У вагона непроницаемый привратник в маршальской форме, долларовая подмазка, обратившая перегруз в недогруз, на тюках среди тюков при блиндажном огоньке зажигалки разливаем из фляжек спиртягу – скудеющую кровь Химграда. Как не дербалызнуть парню-ухарю, трое девок – один я! Одна, Зина, работает на передачи сыну-герою, другая, Юля, кормит мужа-кандидата, – и все млеют от моих прибауток гармониста и похабника. Мимо – как хорошо, что во тьме, – скользят дивные имена: Дорохово, Гжатск, Вязьма…
Владельцы тайных складов водки и сигарет (бешеная рентабельность запретных плодов) с утра усиленно сеяли панику: надо всем заранее скинуться по десять баксов (моя зарплата за…), – но здесь именно бедные оказались против социализма.
Когда пограничник от паспорта прицельно вскинул глаза, всё так и оборвалось: уже знают, какой я химградский рабочий… Долго было не привыкнуть, что так сличают фото.
– А, химградская мафия, боксёры! – Когда-то какой-то легендарный химградец подрался вовсе не с этим таможенником, но закон кровной мести не знает ни личной вины, ни срока давности. Однако в партийно-красивом лице, в начальственных раскатах слышится благодушие. Все счастливы, что можно улыбаться. Я никогда не видел мундиров такой красы – аквамарин со сталью.

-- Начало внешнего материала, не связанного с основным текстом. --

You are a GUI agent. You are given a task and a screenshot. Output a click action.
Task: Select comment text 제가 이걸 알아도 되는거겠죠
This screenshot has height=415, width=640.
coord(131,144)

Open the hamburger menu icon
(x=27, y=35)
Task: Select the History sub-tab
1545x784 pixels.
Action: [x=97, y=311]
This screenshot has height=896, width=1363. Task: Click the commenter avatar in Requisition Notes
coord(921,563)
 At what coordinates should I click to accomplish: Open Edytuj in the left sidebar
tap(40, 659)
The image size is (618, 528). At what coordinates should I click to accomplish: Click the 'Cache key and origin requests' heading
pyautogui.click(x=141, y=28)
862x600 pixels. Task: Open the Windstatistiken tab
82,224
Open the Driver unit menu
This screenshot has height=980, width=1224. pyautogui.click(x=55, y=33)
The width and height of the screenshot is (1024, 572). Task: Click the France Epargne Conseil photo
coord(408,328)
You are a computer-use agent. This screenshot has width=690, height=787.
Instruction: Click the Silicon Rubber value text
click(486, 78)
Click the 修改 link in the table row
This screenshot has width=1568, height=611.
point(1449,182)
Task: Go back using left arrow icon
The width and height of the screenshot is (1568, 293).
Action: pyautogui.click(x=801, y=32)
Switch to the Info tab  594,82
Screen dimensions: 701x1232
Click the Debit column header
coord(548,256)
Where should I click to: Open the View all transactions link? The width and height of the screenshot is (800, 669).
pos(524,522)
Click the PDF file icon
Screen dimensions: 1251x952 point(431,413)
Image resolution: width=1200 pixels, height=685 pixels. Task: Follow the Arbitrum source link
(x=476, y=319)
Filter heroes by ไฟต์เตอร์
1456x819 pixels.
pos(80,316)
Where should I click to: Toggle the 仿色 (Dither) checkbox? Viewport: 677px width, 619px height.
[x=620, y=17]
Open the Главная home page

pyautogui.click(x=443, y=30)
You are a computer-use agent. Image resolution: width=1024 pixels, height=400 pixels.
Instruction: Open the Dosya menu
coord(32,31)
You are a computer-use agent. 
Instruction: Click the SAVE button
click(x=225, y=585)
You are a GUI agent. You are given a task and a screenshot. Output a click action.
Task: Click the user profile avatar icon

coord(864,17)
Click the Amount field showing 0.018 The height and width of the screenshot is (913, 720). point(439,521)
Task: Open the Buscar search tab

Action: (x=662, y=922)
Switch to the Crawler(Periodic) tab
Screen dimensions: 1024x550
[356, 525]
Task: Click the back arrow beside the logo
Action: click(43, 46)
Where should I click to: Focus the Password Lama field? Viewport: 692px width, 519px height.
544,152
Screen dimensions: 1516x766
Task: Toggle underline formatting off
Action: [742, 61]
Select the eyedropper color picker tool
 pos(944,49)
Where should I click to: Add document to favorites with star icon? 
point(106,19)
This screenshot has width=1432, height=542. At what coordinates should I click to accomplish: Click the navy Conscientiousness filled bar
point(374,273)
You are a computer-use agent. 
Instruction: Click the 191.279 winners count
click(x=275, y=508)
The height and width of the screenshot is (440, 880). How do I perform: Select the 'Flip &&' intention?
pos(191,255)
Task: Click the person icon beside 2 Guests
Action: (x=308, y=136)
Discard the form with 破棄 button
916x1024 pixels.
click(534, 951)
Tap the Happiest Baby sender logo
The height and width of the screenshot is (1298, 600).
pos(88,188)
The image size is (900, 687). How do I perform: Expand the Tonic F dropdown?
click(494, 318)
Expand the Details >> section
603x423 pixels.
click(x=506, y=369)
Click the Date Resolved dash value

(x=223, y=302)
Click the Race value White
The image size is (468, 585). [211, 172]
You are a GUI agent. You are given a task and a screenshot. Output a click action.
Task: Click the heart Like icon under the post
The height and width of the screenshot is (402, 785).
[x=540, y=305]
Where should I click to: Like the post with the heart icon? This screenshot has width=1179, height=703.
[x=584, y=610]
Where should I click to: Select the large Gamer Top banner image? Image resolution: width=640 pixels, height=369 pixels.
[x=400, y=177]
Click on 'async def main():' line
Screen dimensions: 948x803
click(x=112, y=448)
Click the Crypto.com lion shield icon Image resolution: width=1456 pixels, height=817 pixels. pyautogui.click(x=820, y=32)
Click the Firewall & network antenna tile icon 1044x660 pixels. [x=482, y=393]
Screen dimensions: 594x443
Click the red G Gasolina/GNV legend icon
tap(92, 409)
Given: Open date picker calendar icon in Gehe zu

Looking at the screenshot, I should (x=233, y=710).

– Раскрыть сумки! – гремит генералиссимус, и в потолок ударяет гейзер подштанников, шампуней, мясорубок, бритвенных лезвий, ночных сорочек, клопоморов (ах, как мы с ними фраернулись – эти дикари не держат клопов!). Вот-вот сейчас из простынь просыплется град наручных часов, которыми, словно квашеную капусту укропом, мы проложили всё наше шмотьё.
В последний раз со мною так обращались, когда били морду на танцплощадке при «Культмеханобре».
– Эт-то что?! – в Зинином рюкзаке открылась кладка жёлтых верблюдов «Кэмел». – В камеру! Хранения. – В мёртвой Зининой руке декларация трепещет, будто под вентилятором. Вместе с рюкзаком Зина выставлена в коридор. Когда командующий скрывается в следующем купе, сорокалетняя мать распавшегося семейства падает на четвереньки и начинает метать нам сигаретные блоки; мы лихорадочно распихиваем их под матрацы.
– Отойти от двери! – команда гремит всё дальше и дальше, и Зина с голубыми трясущимися губами каждый раз вспрыгивает навытяжку. Вагонный гофмаршал наблюдает из проводницкого купе с брезгливой отрешённостью аристократа. Из развинченного люка над его дверью вывалилась жёлто-алая лакированная груда сигаретных кирпичей, к которым он не имеет ну ровно никакого отношения.
От всевластия мирового скотства можно спастись одним – перехватить у него инициативу: ударившему в левую щеку подставь правую, подличая, не прячься под шулерской благородной мамой. Но разве сумеет правдиво солгать плебей, который знает, что лжёт!